Reducing reliance on PDF documents online
Some organisations publish large amounts of their online content as PDF documents. But PDF is rarely chosen because it's been assessed as the best format for the content. In this article we discuss ways to reduce reliance on PDF.
PDF is often the format of choice for content publishers because:
- it's faster and easier to publish this way
- no special technical skills are required — if you can create a Word document, you can just as easily convert it to PDF
- content often starts out as a document and no one thinks of publishing it in any other way.
But if it's not used appropriately, it can create a range of problems.
Why reduce the use of PDF?
The push to reduce the use of PDF in Australia is because of concerns about accessibility. In 2010, the Australian Human Rights Commission warned against the use of PDF as the sole format for content after receiving many complaints. It said organisations should:
"make the content available in at least one additional format and in a manner that incorporates principles of accessible document design."
Poor document design
In the same year, the Australian Government Information Management Office also warned against relying on PDF documents. They said government agencies should:
"publish an alternative to all PDF documents (preferably in HTML)."
They then funded a study that found poor document design — not PDF technology — caused most accessibility problems.
My client work has shown that poor PDF implementations affect a wide range of users. While testing websites I've seen people struggle with:
- huge decorative images that create a barrier to reaching the real content
- spreads or landscape layouts that require horizontal as well as vertical scrolling
- multi-column layouts that increased the amount of vertical scrolling required, or lead to overlooking content that continues at the start of a new column (some users just read on to the top of the next page)
- long documents with no linked table of contents or bookmarks to allow them to click through to the section of the document they're interested in
- accidental clicking on words that are linked, but don't look like links
- clicking on text that looks like a link but isn't
- page number references in the text that don't match the page numbers in the document footer or in the PDF page menu
- trying to print or copy text from a page with print or copy restrictions applied (note: determined users can get around this, so don't use PDF because you think it stops people copying your content).

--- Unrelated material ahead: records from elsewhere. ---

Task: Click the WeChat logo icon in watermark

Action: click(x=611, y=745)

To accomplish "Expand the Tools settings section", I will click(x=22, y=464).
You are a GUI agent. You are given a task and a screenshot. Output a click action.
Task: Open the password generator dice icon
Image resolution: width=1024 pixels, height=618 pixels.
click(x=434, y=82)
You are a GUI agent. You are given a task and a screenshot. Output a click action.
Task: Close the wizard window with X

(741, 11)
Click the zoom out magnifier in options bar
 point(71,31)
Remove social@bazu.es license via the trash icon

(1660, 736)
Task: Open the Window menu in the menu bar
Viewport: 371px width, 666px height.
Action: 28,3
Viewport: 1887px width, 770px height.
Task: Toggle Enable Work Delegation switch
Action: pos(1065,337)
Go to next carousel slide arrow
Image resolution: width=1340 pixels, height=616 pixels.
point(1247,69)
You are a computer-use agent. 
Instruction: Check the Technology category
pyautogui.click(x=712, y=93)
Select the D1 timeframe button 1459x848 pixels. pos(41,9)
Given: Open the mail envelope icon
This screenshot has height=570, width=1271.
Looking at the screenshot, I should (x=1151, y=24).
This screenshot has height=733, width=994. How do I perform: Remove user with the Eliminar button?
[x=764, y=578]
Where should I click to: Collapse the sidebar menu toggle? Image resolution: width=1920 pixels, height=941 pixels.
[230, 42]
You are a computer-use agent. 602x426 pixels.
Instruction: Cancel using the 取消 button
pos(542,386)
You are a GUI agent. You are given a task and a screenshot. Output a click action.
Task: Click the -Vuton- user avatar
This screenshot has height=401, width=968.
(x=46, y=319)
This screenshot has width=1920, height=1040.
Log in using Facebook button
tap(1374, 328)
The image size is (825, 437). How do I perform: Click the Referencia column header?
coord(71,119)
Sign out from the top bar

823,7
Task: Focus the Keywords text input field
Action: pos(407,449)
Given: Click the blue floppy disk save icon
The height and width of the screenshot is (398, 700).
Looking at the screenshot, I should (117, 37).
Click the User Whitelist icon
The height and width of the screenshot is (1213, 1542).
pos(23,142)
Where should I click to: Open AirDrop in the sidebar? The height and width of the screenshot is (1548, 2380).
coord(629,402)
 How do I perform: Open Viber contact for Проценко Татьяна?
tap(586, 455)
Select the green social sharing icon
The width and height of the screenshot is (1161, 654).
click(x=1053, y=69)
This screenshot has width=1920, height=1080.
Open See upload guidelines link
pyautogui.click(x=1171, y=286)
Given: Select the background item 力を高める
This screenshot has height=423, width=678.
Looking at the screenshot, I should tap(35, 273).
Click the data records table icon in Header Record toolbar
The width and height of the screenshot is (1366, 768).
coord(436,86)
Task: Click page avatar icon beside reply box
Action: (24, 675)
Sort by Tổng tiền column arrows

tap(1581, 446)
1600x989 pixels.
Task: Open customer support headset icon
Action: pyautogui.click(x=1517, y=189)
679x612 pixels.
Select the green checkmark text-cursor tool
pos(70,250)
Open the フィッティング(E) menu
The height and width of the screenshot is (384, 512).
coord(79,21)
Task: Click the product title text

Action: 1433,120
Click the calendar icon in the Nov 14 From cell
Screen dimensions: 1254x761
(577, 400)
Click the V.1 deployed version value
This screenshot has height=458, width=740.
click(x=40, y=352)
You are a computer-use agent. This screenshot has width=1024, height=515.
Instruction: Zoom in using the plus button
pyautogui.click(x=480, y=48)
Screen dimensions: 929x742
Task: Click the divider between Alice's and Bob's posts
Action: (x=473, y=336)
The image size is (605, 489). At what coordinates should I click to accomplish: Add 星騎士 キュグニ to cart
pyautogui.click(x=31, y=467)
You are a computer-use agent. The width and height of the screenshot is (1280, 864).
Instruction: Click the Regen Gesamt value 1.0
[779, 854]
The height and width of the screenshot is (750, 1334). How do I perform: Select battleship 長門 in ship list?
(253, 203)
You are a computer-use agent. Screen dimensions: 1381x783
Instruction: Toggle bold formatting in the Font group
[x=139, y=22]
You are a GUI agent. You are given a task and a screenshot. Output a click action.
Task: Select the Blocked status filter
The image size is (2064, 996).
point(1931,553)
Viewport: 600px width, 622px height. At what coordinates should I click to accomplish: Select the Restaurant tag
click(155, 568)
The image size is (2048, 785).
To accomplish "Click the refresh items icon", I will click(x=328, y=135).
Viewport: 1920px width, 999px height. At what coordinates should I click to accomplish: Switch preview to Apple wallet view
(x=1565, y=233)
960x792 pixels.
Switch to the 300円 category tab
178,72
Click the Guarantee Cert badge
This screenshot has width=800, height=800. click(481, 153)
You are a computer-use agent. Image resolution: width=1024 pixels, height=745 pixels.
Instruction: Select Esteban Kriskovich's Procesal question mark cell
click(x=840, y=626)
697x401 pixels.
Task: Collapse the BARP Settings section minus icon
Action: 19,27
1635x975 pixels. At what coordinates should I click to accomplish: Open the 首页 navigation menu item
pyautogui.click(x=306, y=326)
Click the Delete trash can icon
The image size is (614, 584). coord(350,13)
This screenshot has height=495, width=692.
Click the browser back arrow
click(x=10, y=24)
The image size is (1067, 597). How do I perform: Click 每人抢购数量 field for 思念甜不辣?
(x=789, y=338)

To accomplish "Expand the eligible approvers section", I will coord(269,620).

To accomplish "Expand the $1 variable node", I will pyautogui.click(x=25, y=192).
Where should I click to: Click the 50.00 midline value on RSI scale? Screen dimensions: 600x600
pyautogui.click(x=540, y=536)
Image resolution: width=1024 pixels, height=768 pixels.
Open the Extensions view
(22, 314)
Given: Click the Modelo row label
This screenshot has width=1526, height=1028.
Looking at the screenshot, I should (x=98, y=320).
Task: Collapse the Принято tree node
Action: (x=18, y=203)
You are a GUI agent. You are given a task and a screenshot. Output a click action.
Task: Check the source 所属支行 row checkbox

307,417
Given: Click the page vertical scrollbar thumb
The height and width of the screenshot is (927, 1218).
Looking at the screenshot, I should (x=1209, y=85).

And even when a PDF document is well designed, I've seen users frustrated by:
- poor descriptions of what's in the PDF, making them think twice about whether they want to download it
- links not identified as a PDF download
- having to download a PDF document when all they wanted was contained in a single paragraph.
But it's not just PDF that's the problem. Word and RTF can also be poorly designed. They can be published without a table of contents, active links, heading styles or proper list formatting. They can have tabbed rather than styled columns. Neither format has been evaluated for accessibility support and both are likely to have shortcomings, particularly when it comes to forms and tables. Anyone who has ever converted a document with images into RTF will know that the file size increases significantly. And no one wants to download any sort of document when it's a simple page of text that could just as easily have been a web page.
So if you're publishing Word or RTF documents thinking this is an acceptable alternative to PDF — think again.
Poor PDF interaction skills
The Australian Government study also showed that disabled users sometimes lacked the knowledge or skill to interact with PDF documents. Again, I've seen this issue affect all sorts of users. Many people do not know how to:
- open the bookmarks pane to navigate a longer PDF that doesn't have a linked table of contents
- jump to a specific page in the document
- search for text within a document
- shut down the document without also shutting down their browser.
Strategies to reduce PDF
To create a better user experience for all users, we should reduce our reliance on PDF, and on other document formats — unless a document is specifically called for (as a print version of content or as a download for more in-depth reading, for instance).
Two recent approaches
In 2010, a state government department decided to remove all PDF documents from its website. With a significant budget allocated, its central web team managed the project, hiring staff to convert all PDF content to HTML. A quick look at the site now shows that PDF documents are back, though mainly as an alternative format to HTML.
A few weeks ago I heard about a large university taking a different approach. With encouragement from their Deputy Vice Chancellor, organisational units are reviewing their existing PDF documents, removing any that are out of date or unused and republishing the rest as Word documents wherever possible. While they are reducing PDF documents, they are publishing more Word documents, and as I hope I've shown, that does not necessarily mean increased accessibility or a better online content experience.
An alternative strategy
A better goal might be to limit the use of PDF to appropriate content types. Most organisations won't be willing or able to fund a wholesale conversion of PDF to HTML. And there is a case for publishing certain kinds of content as downloadable, printable or shareable documents. But don't just replace one document format for another. There's no evidence that Word or RTF is superior to PDF for accessibility.
Here's an outline of the steps you could take.
Get management support for your strategy. Find a senior manager who will champion the cause, making it a visible priority within your organisation. If there's no real impetus for change, old publishing habits will persist.
Do a sample audit. You need to have an idea of what you're working with. Identify the types and volume of content published as PDF, Word and RTF documents. Check the design and accessibility of these documents. Note common problems. Communicate your findings across the organisation.
Consult widely with content owners and publishers to consider the appropriate format for the different types of content they publish. Note areas of agreement and resistance. Consider the resourcing and skills required to publish in another format. Identify training needs.
Decide on format requirements for new content. You'll probably need to balance creating a good user experience with what is achievable given publishers' attitudes, resources and skills.
Work out how to handle existing content. Start with a full audit. Each business unit could do their own. The audit will need to identify documents that can be:
- removed (because they're out of date or unused)
- converted easily to HTML
- converted to HTML, but with more effort (longer or more complex documents, for example)
- kept, but after some document design improvements (tagging a well designed PDF, for example)
- kept as they are.
On larger sites, you will need to set priorities for dealing with existing content and do the work in stages, over time.
Support and monitor your strategy. Provide training and resources. Identify mentors who can support and advise others. Seek progress reports from business areas. Do regular, random audits. Monitor site analytics. Note any feedback from people who use your site. Be prepared to change tactics in response to any problems that crop up.
Keep the strategy on the agenda. Meet periodically with management. Keep everyone informed of how things are going. Report on success stories. Encourage and reward people's efforts.